(Photo: Pump test for Well 31, brought online in 2018. It was Madison's first new well in 12 years.)
After hitting a 50-year low in 2017, water use in Madison was down once again in 2018. Madison Water Utility pumped 9.2 billion gallons of water to homes and businesses across the city last year, about 200 million gallons less than the year before – and more than a billion gallons less than the utility pumped in 2012. It marks the 4th consecutive year water use has been below 10 billion gallons, even though Madison’s population is growing.
“We’re still adding buildings, homes, apartments,” says Madison Water Utility Chief Financial Officer Robin Piper. “People are still getting all the water they need. They’re just using it more efficiently, and thinking a little bit more about that water. Customers are doing their part to help us conserve.”
Per-capita water use for customers living in single-family homes has dropped to the lowest level in at least the last 20 years. Residential customers used 53 gallons per-person per day in 2018. Back in 1988, that number was 80 gallons per person.
The drop in per-capita water use means the City has hit its water conservation and sustainability goal set in 2006 that called for a 20% reduction in per-capita residential water use by 2020, based on a five-year rolling average.
“It’s huge,” says Madison Water Utility supply manager Joe DeMorett. “There were serious doubts we could get down to that level, actually. We were pumping well over 10 billion gallons of water a year. And to be down around 9 billion now, I think is incredible.”
DeMorett says another wet summer in 2018 meant fewer people were out watering lawns and gardens. He also points to more efficient appliances and plumbing fixtures, as well as a sharp decline in industrial water use.
“You’ve got the low-flow toilets, washing machines. And there are certain industries that have been here forever that are just gone, like Oscar Mayer and the dairies. They moved out.”
Industrial water use in Madison is down 73 percent from just seven years ago. Both Oscar Mayer and Bimbo Bakeries, two national food companies, have left Madison in recent years. Madison’s last remaining dairy operation closed its doors in 2009.
(Photo: Gloria LeMay shows off her high-efficiency toilet, purchased with help from the Toilet Rebate Program)
Madison Water Utility has also been working hard to encourage conservation through its popular Toilet Rebate Program, which has saved nearly a billion gallons of water since 2009. And more than 12,000 people have signed up to use the utility’s online conservation tool that allows customers to track their weekly, daily and even hourly water use.
Piper admits that it can seem counterintuitive for an organization that is completely funded by water sales to encourage customers to use less.
“That’s kind of a double-edged sword to ask people to conserve, but then to be taking away our revenue source and then have to increase rates,” says Piper, who helped launch Madison Water Utility’s Toilet Rebate Program ten years ago. “But we’re trying to protect a resource for future generations.

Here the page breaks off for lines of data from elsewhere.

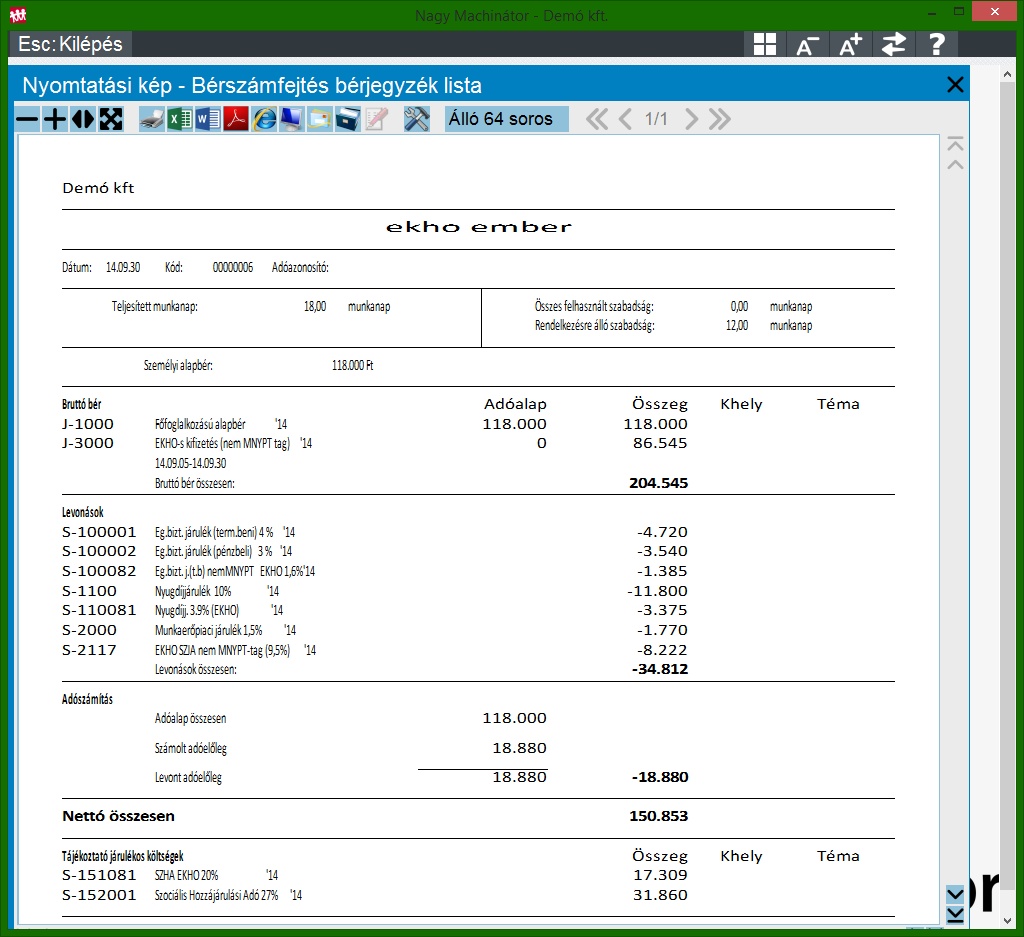This screenshot has height=937, width=1024.
Task: Jump to the first preview page
Action: click(x=597, y=119)
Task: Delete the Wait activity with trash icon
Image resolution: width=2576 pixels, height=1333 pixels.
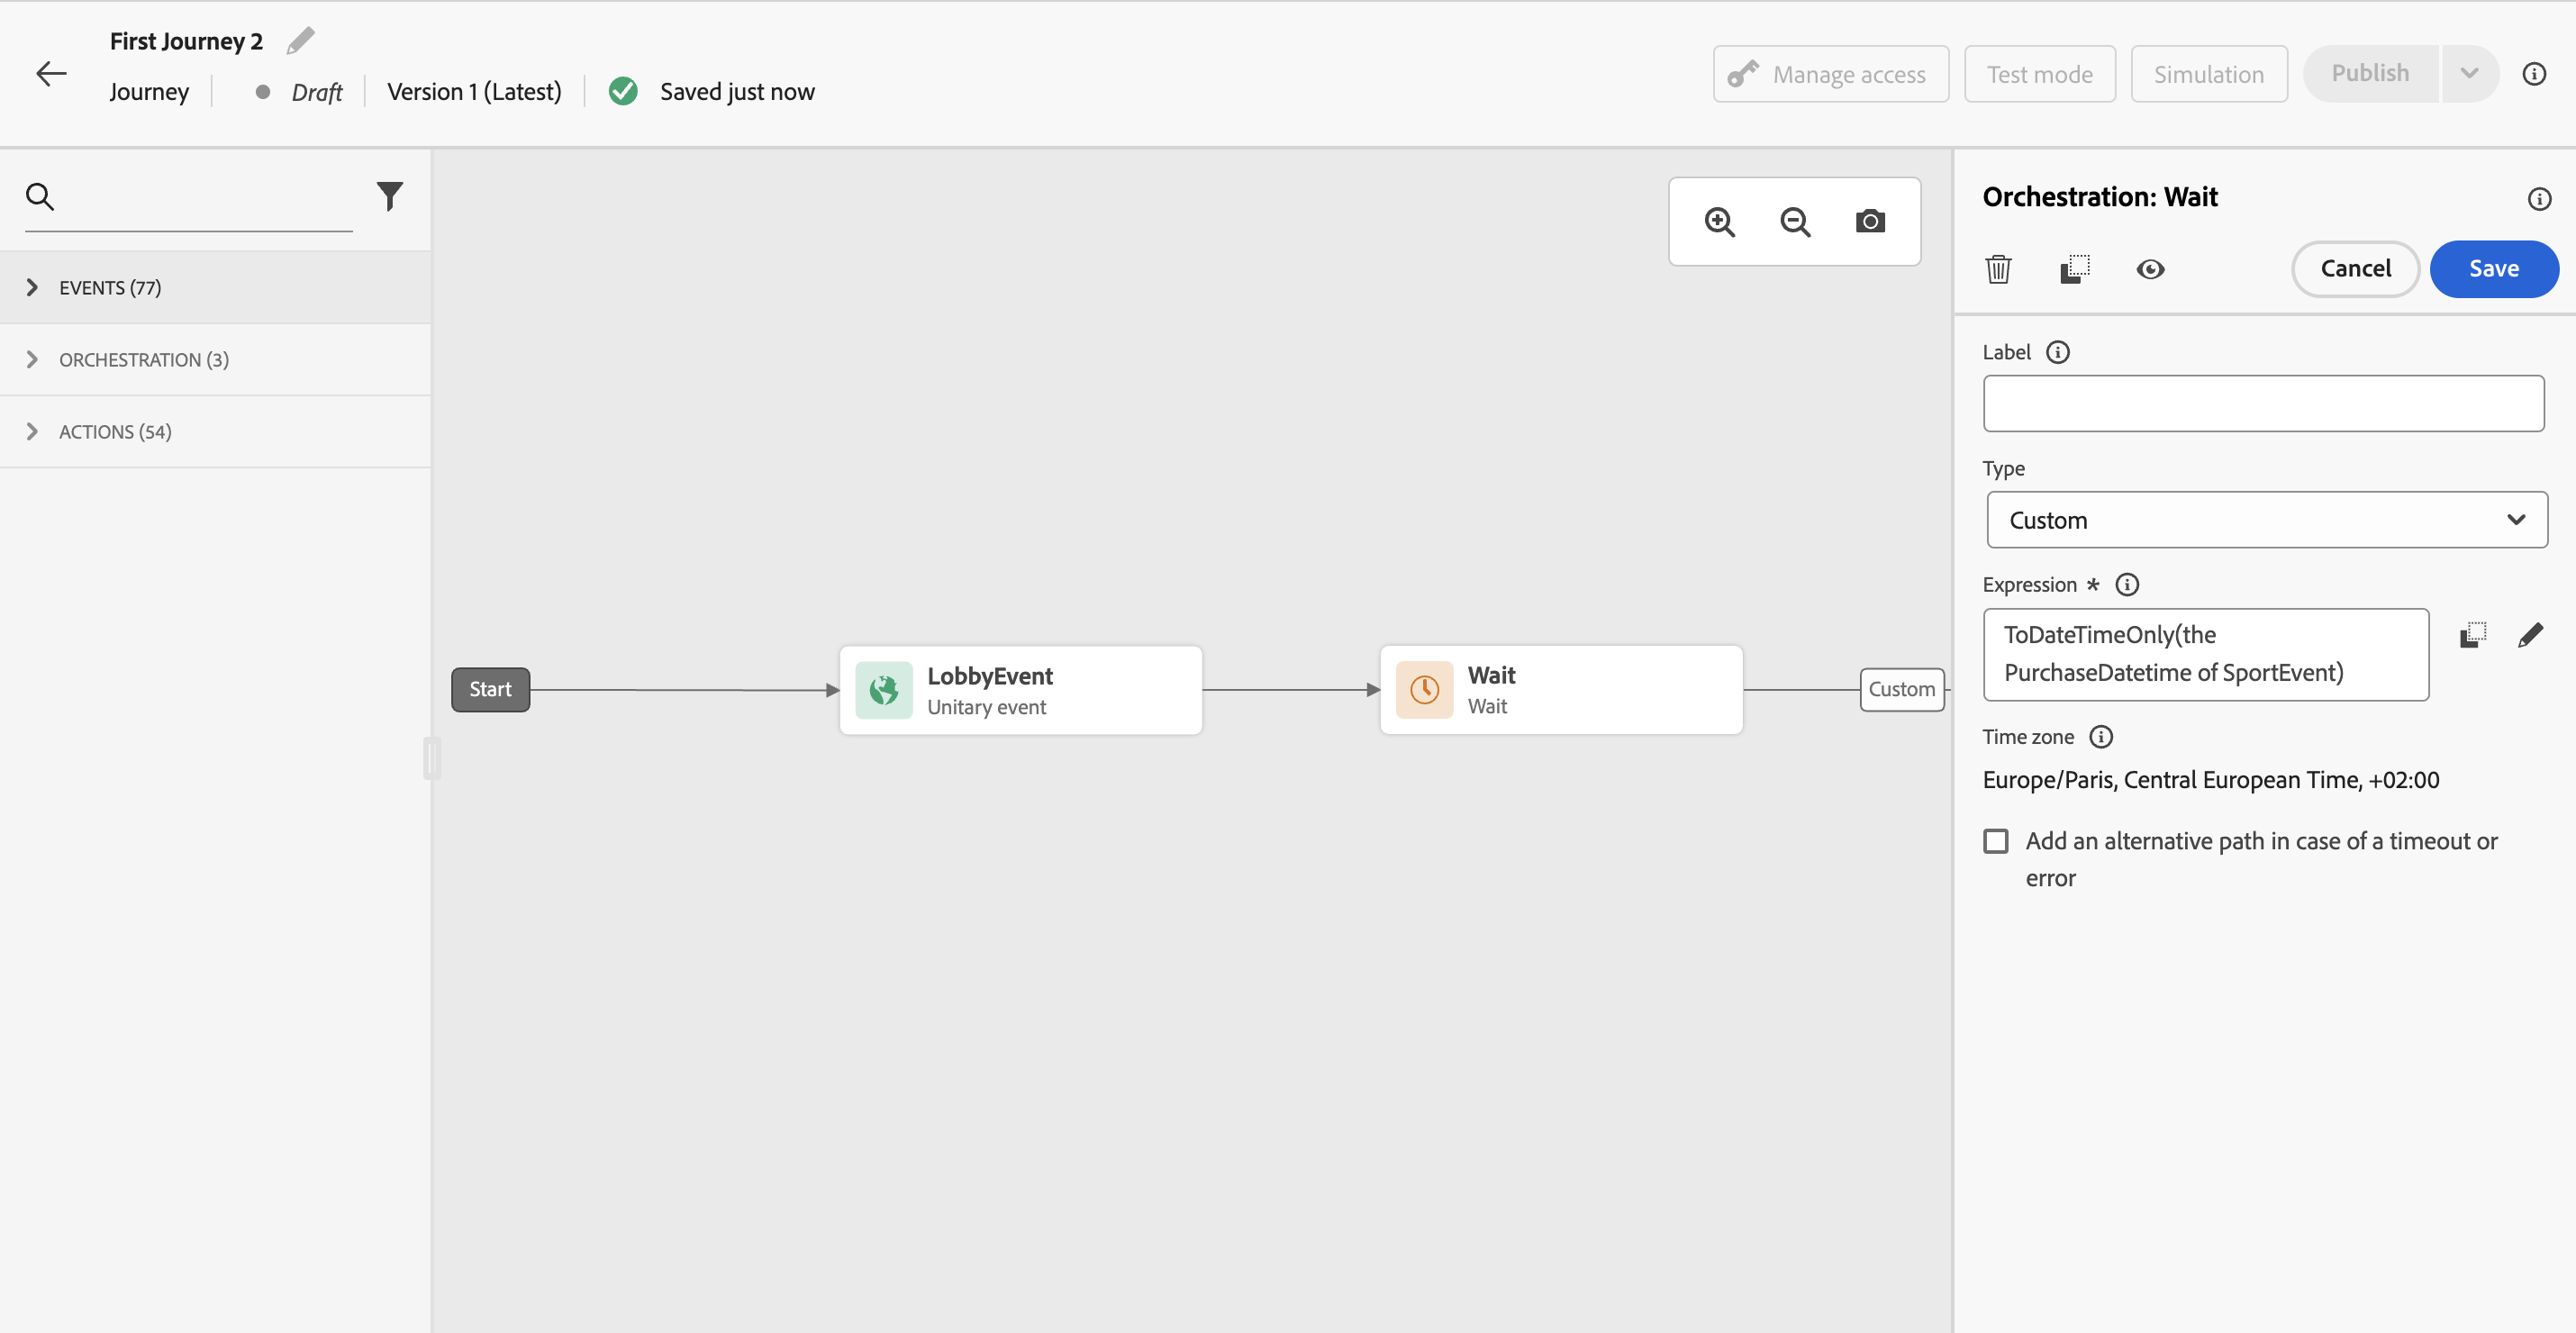Action: [x=1998, y=269]
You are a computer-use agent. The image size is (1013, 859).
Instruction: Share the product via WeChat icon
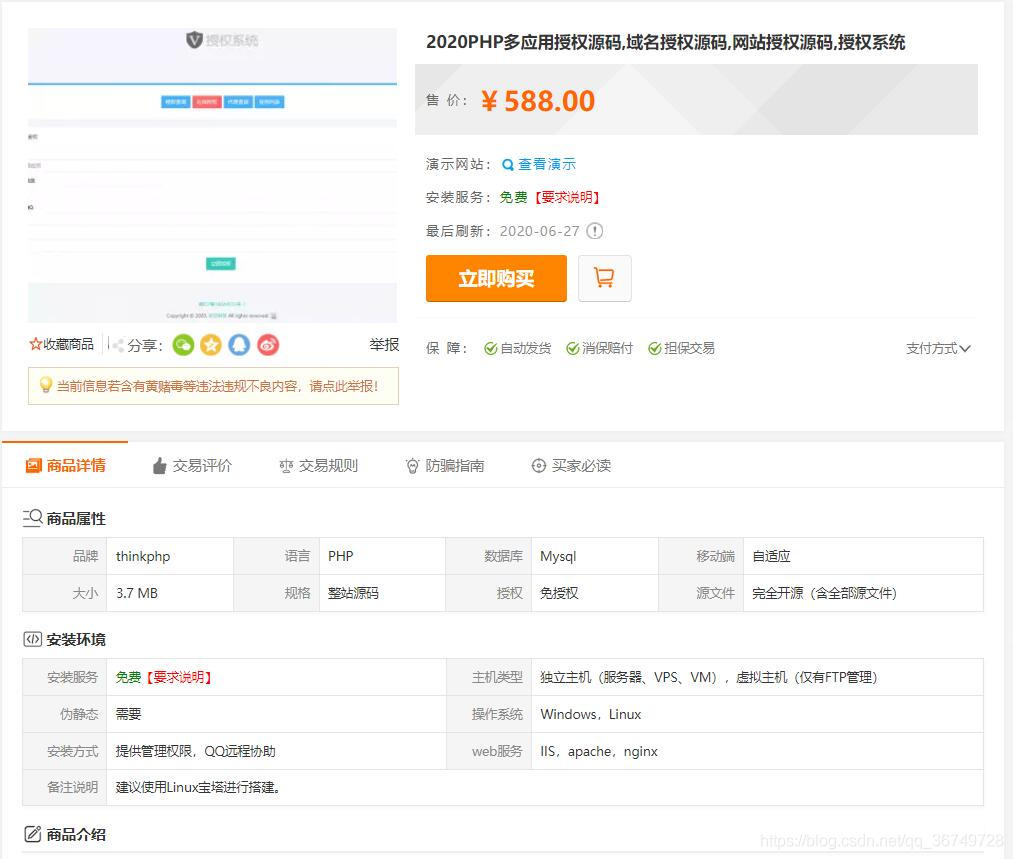coord(183,345)
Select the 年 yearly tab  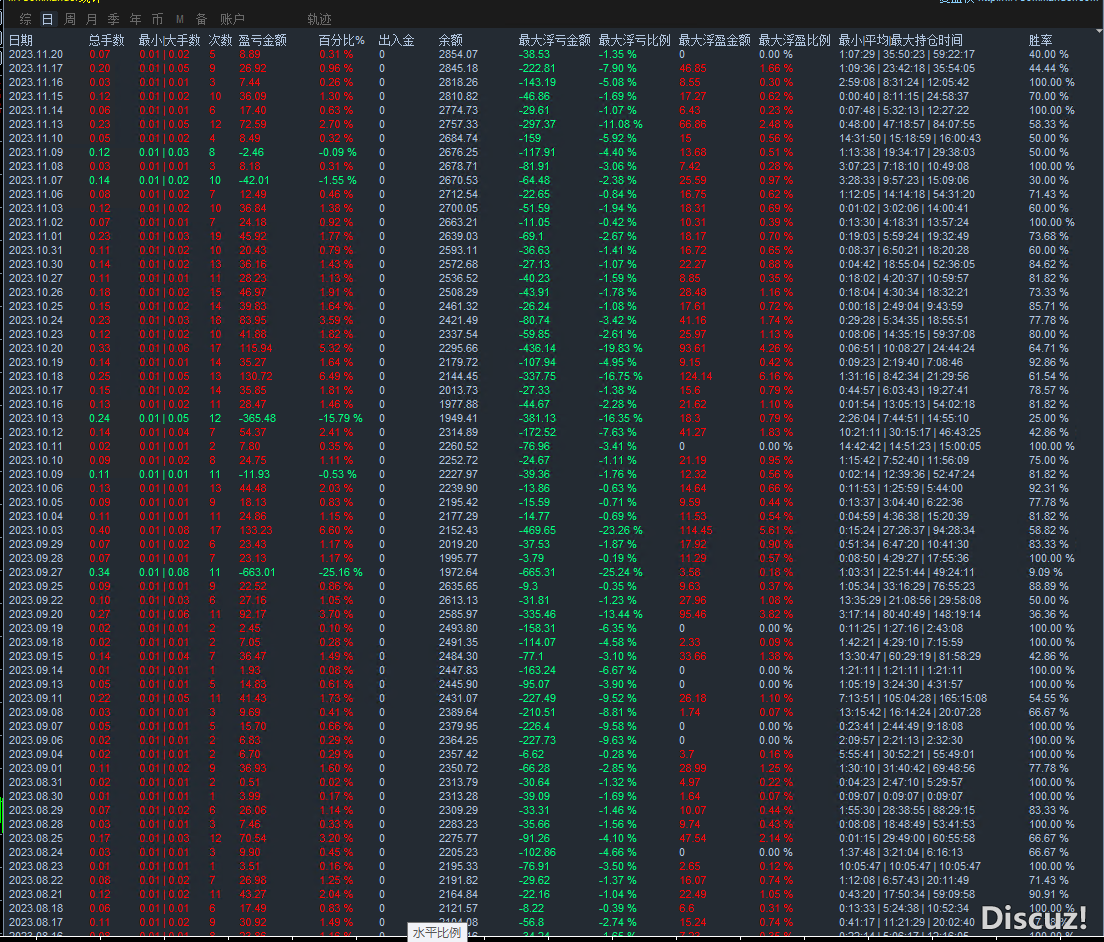coord(135,19)
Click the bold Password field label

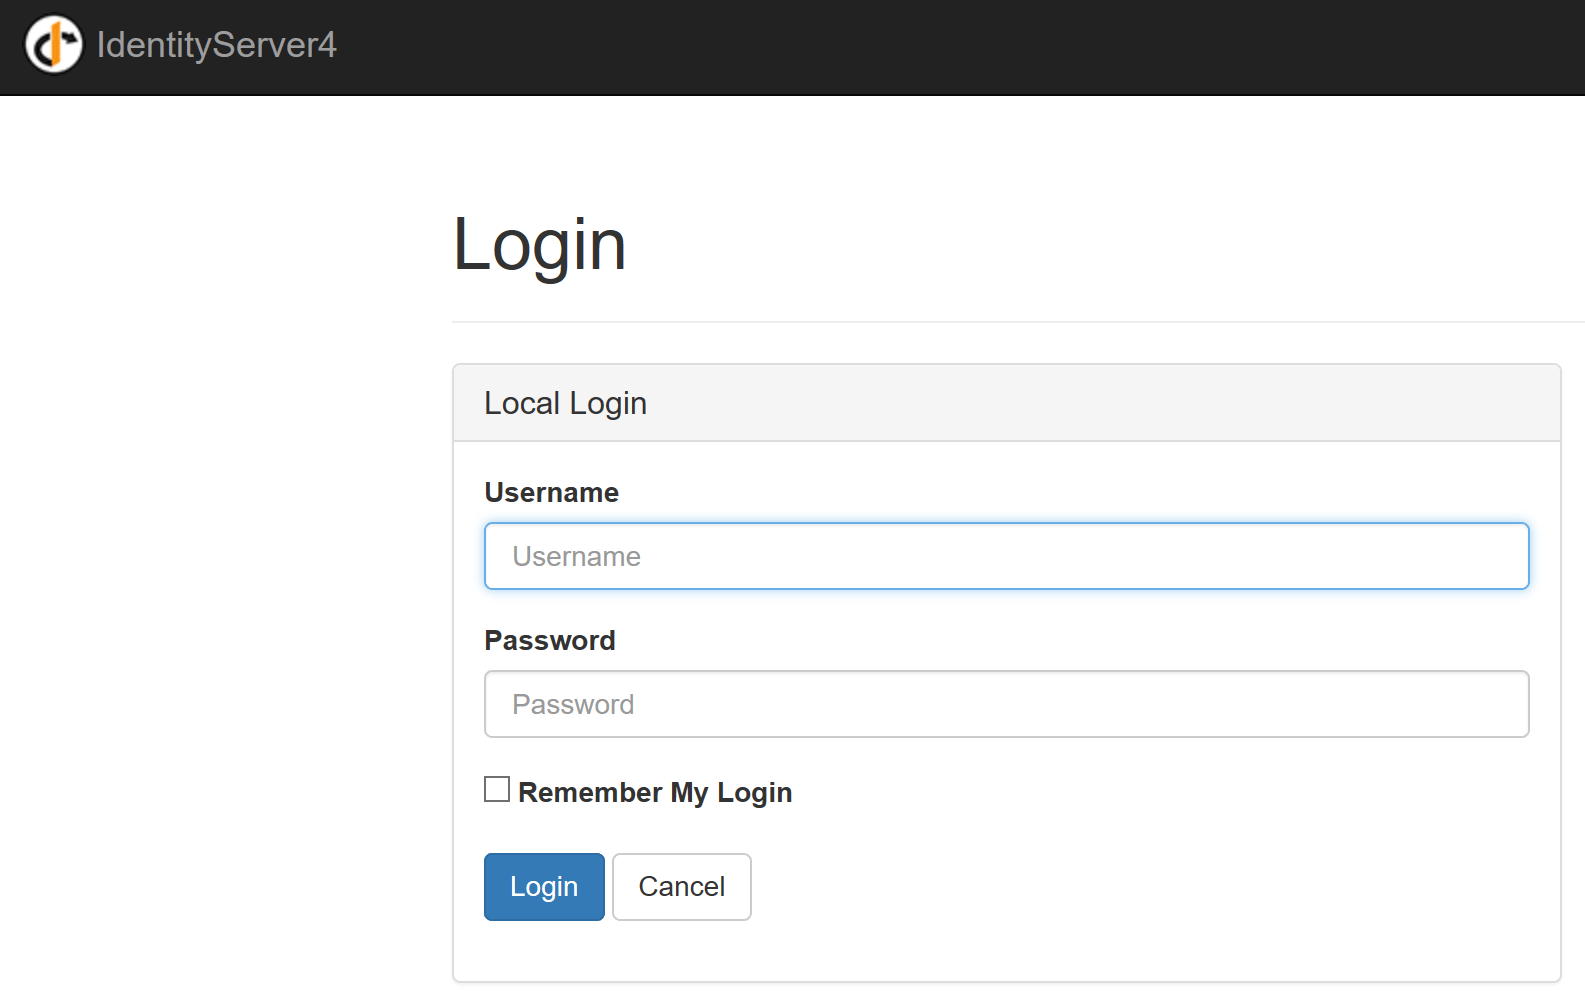click(550, 640)
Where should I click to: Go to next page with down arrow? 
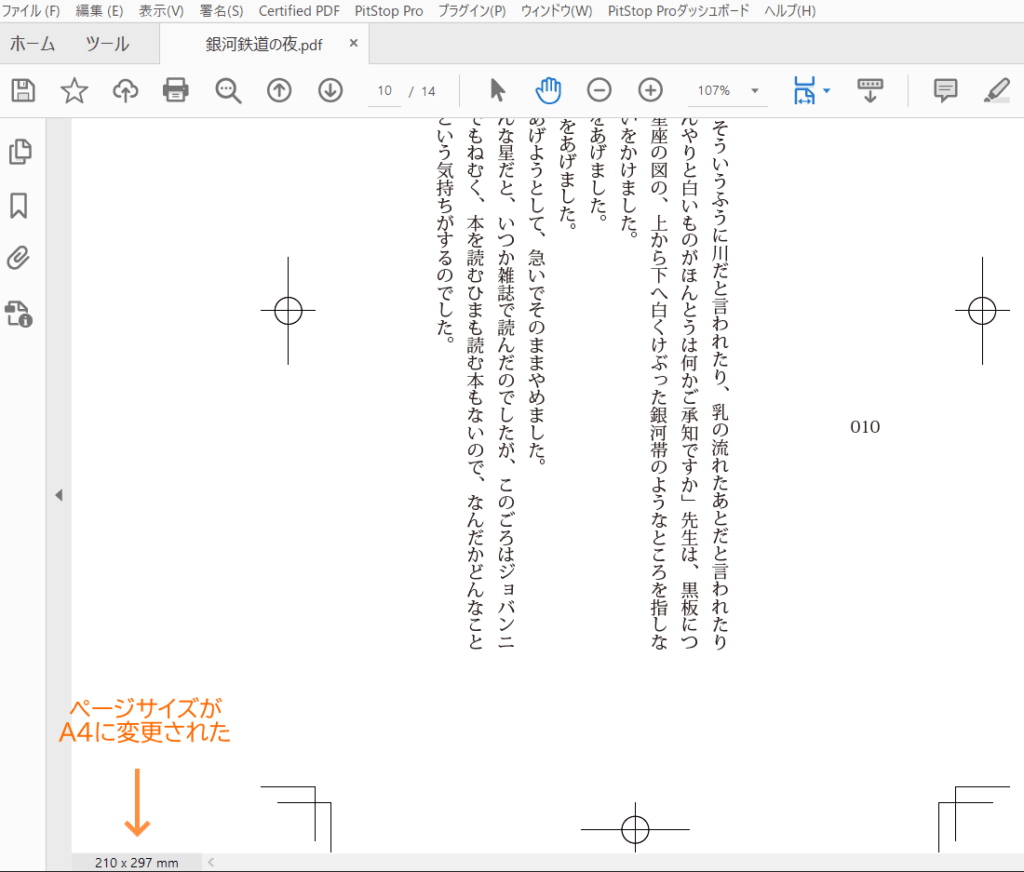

It’s thinking about the future and having enough resource left in the ground so that our grandkids will have water.”
The drop in water use is already having a positive impact on the health of Madison aquifer system, a massive sandstone formation that sits below the city.
“We used to pump some wells 24 hours a day and have huge draw downs, areas at our wells where aquifer levels were low. But because of conservation, we’ve been able to spread pumping out and use our wells more equally,” DeMorett explains.
DeMorett has seen higher water levels in the aquifer beneath the city’s wells now that the utility is able to distribute pumping more evenly. Those higher levels mean pumps are using less energy to pull water from the ground.
“Instead of water being down at 100 feet for example, you’re up at 60 feet. We save a tremendous amount of energy.”
So far in 2019, water use in Madison is down 7 percent from this time last year, according to DeMorett. That means the city could be on track to use even less water this year, depending on summertime rainfall.